There are many variables that enter into a cost-benefit calculation when thinking about this. But what it really comes down to is Scale. Projects on the low end of scaling will find it cheaper to outsource everything they can. But at higher scale? Think about it like this: Instead of building their own data centers, does it make sense for Amazon or Google to just colo space in other people's data centers to build AWS or GCP? Of course it doesn't.

So, those are the bounds of our "scale scale". At some point it becomes cheaper to move off managed products and onto VMs in the cloud. At some point after that, it becomes cheaper to deploy your own metal. The challenge companies need to solve is determining where they're at, and cost-optimizing parts where they can save money. A great example is Netflix; they're nearly totally on AWS, but they've cost-optimized their CDN significantly to save money on bandwidth by getting out of AWS.

QoS is another consideration.
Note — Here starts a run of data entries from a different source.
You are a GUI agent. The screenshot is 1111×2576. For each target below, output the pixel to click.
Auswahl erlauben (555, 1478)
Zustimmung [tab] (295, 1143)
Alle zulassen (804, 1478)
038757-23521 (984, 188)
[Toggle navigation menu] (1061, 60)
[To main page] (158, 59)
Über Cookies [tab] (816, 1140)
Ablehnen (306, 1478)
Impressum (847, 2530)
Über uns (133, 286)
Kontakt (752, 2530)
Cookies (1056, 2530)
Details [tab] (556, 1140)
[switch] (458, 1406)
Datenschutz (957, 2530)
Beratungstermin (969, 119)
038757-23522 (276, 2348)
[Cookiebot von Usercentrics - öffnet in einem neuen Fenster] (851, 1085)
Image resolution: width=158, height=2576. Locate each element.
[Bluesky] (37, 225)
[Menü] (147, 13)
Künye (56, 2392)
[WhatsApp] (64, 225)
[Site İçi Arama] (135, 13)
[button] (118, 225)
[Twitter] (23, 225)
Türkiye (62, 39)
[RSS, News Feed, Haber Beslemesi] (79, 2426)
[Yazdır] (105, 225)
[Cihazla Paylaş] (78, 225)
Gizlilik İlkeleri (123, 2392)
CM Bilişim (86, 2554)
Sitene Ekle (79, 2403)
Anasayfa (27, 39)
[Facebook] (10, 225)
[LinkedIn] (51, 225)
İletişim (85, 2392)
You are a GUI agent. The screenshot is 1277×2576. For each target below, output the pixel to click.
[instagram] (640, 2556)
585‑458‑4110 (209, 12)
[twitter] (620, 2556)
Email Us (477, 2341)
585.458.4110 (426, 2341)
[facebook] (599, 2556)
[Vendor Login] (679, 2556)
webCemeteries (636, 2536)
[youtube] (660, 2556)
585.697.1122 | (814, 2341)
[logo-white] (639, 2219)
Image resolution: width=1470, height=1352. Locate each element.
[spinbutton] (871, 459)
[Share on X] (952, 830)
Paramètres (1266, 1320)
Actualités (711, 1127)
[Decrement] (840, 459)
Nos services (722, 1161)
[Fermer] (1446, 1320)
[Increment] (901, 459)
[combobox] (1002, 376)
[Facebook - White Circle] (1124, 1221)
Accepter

Deploying your own metal is hard, and the quality of the service you provide might degrade. But don't marginalize the other end of that scale; there are QoS downsides to going full managed like with Lambda. Its another variable to consider.

Lambda -> EC2 is the same kind of cost-optimization movement, just further down in scaling. At some point Lambda will become too expensive. Then, you'll probably want to move to something like managed Kubernetes/ECS, which has almost no administrative overhead compared to just EC2 instances but still makes scaling relatively easy.

I agree that you need to make the right decision depending on what scale you are at. The reality is that most companies are at the scale of a small shop, and it would be better (total cost of ownership) to use Amazon's highly automated services.

However, every sysadmin I've met (and I used to be one) would like to think they are managing Walmart's trucking fleet, when the reality is they are more like Joe's local furniture delivery.

One other thing to mention - truck maintenance still requires human technicians - we haven't automated it yet so that robots could do it, but system administration most definitely can be automated at Amazon scale.